1.2. Termination Policy. If you terminate your receipt of the
Services prior to the end of the Initial Term or the Renewal Term,
whichever is then applicable, (a) Lobux Hosting will not refund to
you any fees paid in advance of such termination and (b) you shall
be required to pay 100% of Lobux Hosting' standard monthly charge
for each month remaining in the term, unless otherwise expressly
provided in this Agreement. Notwithstanding the foregoing, if you
terminate your receipt of Shared Hosting Services prior to the end
of the first thirty (30) days of the Initial Term, you are entitled
to a refund of the fees you paid in advance for the monthly
Services, not including any set-up fees.

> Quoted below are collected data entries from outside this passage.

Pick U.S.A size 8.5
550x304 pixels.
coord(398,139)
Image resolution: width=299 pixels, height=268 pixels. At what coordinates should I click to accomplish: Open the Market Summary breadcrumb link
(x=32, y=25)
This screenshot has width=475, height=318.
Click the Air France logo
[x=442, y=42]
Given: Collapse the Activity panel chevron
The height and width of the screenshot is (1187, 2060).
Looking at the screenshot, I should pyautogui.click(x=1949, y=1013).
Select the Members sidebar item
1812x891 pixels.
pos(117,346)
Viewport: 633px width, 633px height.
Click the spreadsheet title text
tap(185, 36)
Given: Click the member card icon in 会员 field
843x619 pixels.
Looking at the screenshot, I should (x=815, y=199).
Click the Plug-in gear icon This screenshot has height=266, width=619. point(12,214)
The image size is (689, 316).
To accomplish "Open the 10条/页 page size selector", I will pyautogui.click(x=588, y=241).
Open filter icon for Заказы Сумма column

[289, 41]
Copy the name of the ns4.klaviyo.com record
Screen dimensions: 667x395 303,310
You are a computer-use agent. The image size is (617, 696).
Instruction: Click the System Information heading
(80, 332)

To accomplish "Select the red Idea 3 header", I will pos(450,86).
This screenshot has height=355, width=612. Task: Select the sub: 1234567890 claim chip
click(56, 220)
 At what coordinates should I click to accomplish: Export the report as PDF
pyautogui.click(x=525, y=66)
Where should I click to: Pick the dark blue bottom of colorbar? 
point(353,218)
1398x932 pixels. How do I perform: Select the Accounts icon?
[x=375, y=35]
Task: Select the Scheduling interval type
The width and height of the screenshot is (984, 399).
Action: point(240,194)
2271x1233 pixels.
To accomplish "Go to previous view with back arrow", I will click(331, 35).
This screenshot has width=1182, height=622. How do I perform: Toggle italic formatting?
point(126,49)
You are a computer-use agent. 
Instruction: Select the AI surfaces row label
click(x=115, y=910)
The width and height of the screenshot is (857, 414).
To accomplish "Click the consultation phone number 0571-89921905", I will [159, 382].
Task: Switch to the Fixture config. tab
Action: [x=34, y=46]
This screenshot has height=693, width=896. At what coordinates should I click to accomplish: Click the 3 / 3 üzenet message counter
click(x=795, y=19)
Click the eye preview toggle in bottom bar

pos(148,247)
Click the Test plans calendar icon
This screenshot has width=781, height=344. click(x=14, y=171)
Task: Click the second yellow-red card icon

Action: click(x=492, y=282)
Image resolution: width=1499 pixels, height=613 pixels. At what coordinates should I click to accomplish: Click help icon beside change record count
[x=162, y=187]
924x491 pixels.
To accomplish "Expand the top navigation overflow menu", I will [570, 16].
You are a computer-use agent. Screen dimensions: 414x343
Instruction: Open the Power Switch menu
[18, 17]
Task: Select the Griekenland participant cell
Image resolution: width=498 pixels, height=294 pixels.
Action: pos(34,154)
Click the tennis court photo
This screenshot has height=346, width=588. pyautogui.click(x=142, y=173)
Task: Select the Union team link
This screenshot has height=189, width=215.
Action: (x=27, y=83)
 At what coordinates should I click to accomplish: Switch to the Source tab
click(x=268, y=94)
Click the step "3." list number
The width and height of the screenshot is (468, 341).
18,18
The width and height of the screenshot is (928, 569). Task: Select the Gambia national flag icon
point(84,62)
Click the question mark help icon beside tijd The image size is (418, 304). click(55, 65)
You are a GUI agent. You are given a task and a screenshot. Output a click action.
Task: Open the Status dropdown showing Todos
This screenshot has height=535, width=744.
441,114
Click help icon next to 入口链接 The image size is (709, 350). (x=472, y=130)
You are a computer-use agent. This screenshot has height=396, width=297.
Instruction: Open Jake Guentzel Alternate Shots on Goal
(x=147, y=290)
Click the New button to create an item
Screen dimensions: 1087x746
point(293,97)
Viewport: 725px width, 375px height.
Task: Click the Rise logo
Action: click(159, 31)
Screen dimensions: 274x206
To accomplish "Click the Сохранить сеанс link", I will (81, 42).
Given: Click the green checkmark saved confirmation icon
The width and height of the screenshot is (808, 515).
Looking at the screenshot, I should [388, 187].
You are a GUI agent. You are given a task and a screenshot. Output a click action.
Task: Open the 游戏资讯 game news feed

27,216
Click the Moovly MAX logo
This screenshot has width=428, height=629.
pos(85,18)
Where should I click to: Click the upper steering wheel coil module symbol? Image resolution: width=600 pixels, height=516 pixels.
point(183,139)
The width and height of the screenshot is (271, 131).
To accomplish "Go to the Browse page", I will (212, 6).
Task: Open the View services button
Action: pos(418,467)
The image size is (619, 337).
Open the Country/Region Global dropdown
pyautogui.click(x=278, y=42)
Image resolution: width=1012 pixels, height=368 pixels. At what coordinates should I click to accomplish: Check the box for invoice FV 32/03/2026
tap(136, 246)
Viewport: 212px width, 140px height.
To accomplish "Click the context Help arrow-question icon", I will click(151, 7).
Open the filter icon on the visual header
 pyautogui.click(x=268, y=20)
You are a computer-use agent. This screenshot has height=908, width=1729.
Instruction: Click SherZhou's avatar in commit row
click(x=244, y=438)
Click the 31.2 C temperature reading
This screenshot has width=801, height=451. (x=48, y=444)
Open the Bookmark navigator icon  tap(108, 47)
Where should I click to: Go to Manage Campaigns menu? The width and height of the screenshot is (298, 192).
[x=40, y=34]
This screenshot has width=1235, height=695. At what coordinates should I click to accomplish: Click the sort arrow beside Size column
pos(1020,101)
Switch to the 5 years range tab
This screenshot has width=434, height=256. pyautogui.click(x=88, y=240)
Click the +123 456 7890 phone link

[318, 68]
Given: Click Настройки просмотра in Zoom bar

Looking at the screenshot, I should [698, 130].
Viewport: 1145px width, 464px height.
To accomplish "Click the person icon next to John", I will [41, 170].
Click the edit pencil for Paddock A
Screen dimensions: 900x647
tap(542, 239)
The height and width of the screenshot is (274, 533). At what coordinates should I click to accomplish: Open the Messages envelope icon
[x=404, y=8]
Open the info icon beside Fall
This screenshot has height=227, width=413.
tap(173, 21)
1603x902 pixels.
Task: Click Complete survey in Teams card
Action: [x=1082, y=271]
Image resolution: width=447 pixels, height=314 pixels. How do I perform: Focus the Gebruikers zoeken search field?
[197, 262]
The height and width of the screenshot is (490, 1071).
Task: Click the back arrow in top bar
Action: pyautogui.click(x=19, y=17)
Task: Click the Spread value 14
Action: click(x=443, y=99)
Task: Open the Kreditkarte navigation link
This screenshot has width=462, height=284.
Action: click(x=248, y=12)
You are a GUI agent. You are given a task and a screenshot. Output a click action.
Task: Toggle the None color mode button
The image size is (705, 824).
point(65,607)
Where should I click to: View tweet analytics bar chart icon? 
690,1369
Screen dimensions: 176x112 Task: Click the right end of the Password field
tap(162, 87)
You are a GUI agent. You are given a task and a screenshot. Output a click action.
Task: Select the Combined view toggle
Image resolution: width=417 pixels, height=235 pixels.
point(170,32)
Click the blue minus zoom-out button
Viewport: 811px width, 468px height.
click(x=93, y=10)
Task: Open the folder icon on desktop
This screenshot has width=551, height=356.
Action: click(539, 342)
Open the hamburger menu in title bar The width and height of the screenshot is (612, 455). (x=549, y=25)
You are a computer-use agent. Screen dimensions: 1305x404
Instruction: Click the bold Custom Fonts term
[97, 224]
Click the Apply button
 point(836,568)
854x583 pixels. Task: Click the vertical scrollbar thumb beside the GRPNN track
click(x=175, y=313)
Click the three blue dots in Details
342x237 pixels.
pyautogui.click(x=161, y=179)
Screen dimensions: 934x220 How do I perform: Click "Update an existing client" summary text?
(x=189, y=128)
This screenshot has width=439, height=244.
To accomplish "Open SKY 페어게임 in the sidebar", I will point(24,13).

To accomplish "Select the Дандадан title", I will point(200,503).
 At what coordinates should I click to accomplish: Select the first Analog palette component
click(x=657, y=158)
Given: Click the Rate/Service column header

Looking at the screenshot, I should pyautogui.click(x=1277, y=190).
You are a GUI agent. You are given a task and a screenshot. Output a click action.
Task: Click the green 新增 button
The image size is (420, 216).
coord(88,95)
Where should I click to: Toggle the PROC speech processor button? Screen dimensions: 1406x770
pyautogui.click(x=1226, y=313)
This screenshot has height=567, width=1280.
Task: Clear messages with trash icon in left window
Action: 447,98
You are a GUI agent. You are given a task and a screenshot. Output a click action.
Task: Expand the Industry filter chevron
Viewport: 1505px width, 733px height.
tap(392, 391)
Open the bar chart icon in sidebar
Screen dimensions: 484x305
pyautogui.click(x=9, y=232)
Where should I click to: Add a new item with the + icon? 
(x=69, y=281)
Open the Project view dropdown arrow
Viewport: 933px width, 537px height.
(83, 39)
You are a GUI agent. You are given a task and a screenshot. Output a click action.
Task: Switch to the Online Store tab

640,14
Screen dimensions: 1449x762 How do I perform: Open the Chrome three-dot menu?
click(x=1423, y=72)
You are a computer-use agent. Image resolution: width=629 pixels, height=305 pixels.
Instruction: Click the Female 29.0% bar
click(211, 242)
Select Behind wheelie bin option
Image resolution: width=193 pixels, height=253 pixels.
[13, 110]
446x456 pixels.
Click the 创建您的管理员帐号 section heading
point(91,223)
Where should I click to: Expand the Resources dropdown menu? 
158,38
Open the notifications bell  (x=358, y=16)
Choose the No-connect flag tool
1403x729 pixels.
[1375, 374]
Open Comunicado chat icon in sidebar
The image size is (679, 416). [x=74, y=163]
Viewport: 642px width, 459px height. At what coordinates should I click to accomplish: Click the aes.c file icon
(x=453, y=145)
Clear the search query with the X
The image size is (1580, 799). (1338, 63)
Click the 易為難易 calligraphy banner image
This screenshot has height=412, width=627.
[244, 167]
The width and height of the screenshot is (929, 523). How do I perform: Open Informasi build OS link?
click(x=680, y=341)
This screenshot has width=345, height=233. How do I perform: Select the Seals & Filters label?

Your termination request or
notice must be submitted to Lobux Hosting.
Lobux Hosting may terminate this Agreement at any time and for any
reason . If Lobux Hosting terminates this Agreement, Lobux Hosting
will refund to you the prorata portion of prepaid fees attributable
to Services (excluding set-up fees) not yet rendered as of the
termination date unless otherwise expressly provided in this
Agreement.
1.3 Default and Cure. In the event that either party hereto defaults
in the performance of any of its material duties or obligations
under this Agreement, including failure to make any payments due
under this Agreement, and such default is not cured within fifteen
(15) days after written notice is given to the defaulting party
specifying the default, then the party not in default, after given
written notice thereof to the defaulting party, may terminate this
Agreement.
1.4. Charges. You agree to pay for all charges attributable to your
use of the Services at the then current Lobux Hosting prices, which
shall be exclusive of any applicable taxes. You are responsible for
the payment of all federal, state, and local sales, use, value
added, excise, duty and any other taxes assessed with respect to the
Services, other than taxes based on Lobux Hosting' net income.
1.5. Payment. All charges for Services must be paid in advance
according to the then current prices applicable to the Services.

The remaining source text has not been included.